Updated: We've now subjected the Fuji X10 to a long-term test, and have updated our review with the results. Read the 'Second opinion' page to see how we got on.
Fuji created quite a stir when it released its FinePix X100 in March 2011. The combination of a retro-styled metal body, APS-C sized sensor, fixed 23mm f/2 lens and a unique hybrid viewfinder caused plenty of interest among enthusiast and professional photographers alike.
Now Fuji's X10 sits below the X100 in the range, sporting similar retro styling, but sacrificing the large APS-C sensor and fixed lens in favour of a 2/3-inch EXR CMOS sensor and a 4x zoom lens providing an angle of view equivalent to a 28-112mm lens on a 35mm camera.
An impressively bright maximum aperture of f/2-2.8 has been achieved and the zoom is operated manually, carrying on the retro theme.

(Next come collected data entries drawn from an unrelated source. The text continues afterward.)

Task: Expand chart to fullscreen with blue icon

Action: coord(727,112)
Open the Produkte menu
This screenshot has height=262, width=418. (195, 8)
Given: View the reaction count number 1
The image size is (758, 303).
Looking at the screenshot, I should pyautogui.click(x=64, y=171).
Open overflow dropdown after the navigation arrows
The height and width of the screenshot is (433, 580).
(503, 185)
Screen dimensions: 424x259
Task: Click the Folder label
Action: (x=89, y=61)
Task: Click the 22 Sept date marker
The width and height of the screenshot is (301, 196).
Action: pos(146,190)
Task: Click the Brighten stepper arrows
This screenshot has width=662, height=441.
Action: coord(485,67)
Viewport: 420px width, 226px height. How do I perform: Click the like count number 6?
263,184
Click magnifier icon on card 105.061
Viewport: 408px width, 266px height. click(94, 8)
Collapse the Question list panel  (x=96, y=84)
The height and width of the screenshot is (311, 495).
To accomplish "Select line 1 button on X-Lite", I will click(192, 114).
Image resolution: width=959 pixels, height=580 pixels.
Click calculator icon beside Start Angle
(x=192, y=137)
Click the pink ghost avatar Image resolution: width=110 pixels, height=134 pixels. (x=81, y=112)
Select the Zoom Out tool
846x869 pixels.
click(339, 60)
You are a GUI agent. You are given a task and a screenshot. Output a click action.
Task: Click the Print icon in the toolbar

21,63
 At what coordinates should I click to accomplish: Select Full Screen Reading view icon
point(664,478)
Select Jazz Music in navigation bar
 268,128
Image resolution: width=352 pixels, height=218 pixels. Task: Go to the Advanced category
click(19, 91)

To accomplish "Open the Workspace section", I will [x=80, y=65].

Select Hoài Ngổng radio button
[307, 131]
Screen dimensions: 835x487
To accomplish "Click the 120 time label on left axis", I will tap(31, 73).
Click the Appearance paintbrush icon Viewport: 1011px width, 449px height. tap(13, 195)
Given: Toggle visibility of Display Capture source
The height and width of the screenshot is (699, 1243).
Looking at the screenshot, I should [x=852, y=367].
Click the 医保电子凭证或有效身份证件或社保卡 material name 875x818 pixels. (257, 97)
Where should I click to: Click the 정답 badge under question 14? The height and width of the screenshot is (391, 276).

A positive point to glean from this specification is that the price is much more modest. Costing around £320/AU$635/US$550 at current selling prices, it is much more reasonably priced than its bigger brother, so it will be interesting to see how it fares when it comes to image quality.
Fuji's EXR CMOS technology uses a different pixel arrangement to conventional image sensors. This enables the camera to either take pictures at the full 12MP resolution, or to combine neighbouring pixels to increase image quality in low light conditions.
Another trick that this unique sensor can pull off is to enable neighbouring pixels to take images at two different ISO sensitivities simultaneously, enabling images with much greater dynamic range to be captured, without having to take multiple frames.
An EXR Auto mode automatically recognises which EXR configuration should give the best results under the conditions, or each mode can be selected manually.
Other features include 1080p video recording and continuous shooting at frame rates up to 7fps, which should be perfect for capturing action.
Enthusiasts will be glad to find that the Fuji FinePix X10 can also record images in Fuji's RAF raw format, providing extra scope for editing images afterwards. This is a high-end compact camera alright. But the question is, how much editing will you need to do with images from the Fuji X10?